If you set a reach goal and then you find you aren’t achieving it, take a moment to notice your inner dialogue. When you’re wanting new or different results, but you can’t seem to get them, yes, it may be time to adjust course. But often the roadblocks are more internal than external. When this is the case, there’s a good chance that some of your own thoughts and beliefs are ready for an upgrade.
When it comes to our habitual thoughts and beliefs, our own operating systems, it’s perfectly natural to reach a point where you need to do some upgrades and even re-programming. This is common when you’re on a path of growth and are not sure why you aren’t getting the new results you want. These times can leave you feeling unclear, stuck or just not moving forward in the way you’d like.
When this happens:
- Try being softer on yourself. While a healthy level of challenge and self-awareness helps us learn, grow and improve, when we push ourselves too hard for too long, it can be quite debilitating.
- Practice self-kindness and self-compassion by being more understanding toward yourself. Imagine you’re talking with a close friend or loved one. How would you speak to them if they said they felt they were stuck or had failed? Chances are you’d be kinder, warmer and more generous. Practice this with yourself.
- Remember that you are not alone. Suffering and feelings of inadequacy are a part of our shared human experience. This is something everyone goes through.
- Ask what you’re learning from a failure. It can help to remember that challenges are some of our greatest opportunities to learn – and to avoid repeating the same thing down the road. Is it time to adjust your approach or to consider a different direction?
- Take some time to revisit your WHY. Your why is the purpose and meaning behind your what – your WHAT being the intentions or goals you set for this year. Your WHY is usually a feeling or quality of being that is motivating you to reach for your WHAT. When we don’t have a clear WHY, it’s easy to get stuck moving toward our WHAT.
- Talk it out. Find a trusted friend, mentor, colleague or coach to talk through your thoughts, feelings and frustrations. Ask for honest feedback and advice. Having someone else’s perspective can be invaluable, especially during challenging times.
- Practice self-inquiry. If you find yourself not taking actions you intend to, ask yourself why. Is it that you are unclear as to the very next step? In other words, are there perhaps a few steps in between where you are now and what you thought the very next step was? Or is there a fear or uncertainty that’s tripping you up?
- Stay positive. As much as possible, try to find and see the positive.
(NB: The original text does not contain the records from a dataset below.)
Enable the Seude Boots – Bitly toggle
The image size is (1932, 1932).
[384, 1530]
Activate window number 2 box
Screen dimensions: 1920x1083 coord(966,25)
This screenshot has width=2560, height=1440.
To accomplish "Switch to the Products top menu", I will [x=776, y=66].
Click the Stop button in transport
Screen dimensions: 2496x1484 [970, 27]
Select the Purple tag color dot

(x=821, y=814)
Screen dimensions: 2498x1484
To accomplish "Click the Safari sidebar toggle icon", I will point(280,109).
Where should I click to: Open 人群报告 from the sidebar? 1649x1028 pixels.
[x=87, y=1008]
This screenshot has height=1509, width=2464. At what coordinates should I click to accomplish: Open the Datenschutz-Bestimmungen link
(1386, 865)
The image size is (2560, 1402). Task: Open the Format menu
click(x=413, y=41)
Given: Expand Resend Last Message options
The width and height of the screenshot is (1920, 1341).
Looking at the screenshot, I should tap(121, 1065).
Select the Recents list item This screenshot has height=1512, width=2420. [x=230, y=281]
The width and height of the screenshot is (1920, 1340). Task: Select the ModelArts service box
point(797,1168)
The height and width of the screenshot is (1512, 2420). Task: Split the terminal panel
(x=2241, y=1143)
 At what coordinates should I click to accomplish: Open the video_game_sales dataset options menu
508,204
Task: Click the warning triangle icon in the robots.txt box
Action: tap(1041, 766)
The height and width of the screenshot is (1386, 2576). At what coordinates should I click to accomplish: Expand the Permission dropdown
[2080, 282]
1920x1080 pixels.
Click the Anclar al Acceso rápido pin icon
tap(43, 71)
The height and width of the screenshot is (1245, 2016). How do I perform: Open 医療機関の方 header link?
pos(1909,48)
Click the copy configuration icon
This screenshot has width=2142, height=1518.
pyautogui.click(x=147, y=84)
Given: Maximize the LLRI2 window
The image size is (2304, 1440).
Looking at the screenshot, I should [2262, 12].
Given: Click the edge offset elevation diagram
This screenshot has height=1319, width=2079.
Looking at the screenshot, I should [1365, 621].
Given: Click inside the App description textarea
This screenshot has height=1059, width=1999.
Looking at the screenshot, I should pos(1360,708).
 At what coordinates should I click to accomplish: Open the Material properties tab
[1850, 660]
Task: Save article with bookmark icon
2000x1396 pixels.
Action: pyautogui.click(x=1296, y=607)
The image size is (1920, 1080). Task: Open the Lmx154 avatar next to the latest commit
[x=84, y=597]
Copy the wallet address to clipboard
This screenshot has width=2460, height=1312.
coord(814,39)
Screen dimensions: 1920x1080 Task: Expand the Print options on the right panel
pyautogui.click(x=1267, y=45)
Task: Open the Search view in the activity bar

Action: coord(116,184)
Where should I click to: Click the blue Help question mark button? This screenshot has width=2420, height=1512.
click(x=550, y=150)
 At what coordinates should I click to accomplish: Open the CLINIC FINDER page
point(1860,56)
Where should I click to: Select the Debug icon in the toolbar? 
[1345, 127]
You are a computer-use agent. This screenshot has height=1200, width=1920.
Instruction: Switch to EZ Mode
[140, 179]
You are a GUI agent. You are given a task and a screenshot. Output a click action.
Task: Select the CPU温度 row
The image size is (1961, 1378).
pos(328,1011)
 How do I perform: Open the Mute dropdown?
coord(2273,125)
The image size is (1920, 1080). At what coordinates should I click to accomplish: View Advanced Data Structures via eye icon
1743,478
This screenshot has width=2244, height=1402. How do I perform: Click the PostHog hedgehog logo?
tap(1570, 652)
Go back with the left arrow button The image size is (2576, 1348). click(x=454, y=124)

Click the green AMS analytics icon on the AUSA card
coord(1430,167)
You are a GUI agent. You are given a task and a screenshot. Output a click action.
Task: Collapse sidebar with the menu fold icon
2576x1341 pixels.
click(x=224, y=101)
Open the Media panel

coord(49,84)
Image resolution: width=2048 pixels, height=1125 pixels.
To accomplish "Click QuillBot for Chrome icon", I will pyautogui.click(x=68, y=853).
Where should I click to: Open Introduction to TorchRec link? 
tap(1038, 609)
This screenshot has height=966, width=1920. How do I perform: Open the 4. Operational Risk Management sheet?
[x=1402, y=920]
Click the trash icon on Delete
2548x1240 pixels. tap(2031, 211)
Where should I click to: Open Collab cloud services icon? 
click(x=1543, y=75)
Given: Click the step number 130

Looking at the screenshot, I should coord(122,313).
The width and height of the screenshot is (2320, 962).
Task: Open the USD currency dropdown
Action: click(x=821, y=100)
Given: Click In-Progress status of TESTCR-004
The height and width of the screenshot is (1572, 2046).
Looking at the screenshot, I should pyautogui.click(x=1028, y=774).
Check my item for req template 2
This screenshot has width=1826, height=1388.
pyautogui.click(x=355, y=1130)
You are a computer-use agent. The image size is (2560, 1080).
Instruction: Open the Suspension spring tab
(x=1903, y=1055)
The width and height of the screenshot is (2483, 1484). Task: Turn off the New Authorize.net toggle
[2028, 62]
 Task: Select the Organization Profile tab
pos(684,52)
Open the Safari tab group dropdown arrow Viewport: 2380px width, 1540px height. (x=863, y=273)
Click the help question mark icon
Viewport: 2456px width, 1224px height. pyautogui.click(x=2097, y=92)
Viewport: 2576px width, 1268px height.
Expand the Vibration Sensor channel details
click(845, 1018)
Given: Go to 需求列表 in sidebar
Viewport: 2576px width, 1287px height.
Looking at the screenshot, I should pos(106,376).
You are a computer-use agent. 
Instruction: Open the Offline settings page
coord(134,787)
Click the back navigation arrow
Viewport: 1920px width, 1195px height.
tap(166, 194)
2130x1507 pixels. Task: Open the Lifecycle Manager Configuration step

It helps to make time for fun and enjoyment. Play and fun are important at all ages – not just for children.
- Practice mindfulness and take a more intentional approach, especially with negative feelings and emotions. As you pay more attention to what you’re feeling and thinking, avoid over-identification with the more negative emotions so that you’re not carried away by them.
If you make any resolution at all, resolve to accept yourself even when you don’t achieve what you set out to. Accept yourself even with failure as a possibility.
Make room to appreciate how far you’ve come and to celebrate your successes along the way.
You’re much more likely to follow-through on commitments from a positive frame of mind… so it’s important to avoid shaming, criticizing or guilt-tripping yourself along the way.
How can you be softer, kinder and more supportive to yourself this year? How might acting from a place of self-compassion affect the way you choose to move in the direction of your most important goals? How might you learn from fears and failure?
Remember that when you are on the threshold of making changes, it can be supportive to talk about your thoughts, goals and feelings with a trusted friend, family member, colleague, or even with a skilled professional who can help you make sense of what is going on – as well as what steps are most effective to help you achieve what you’ve set out to.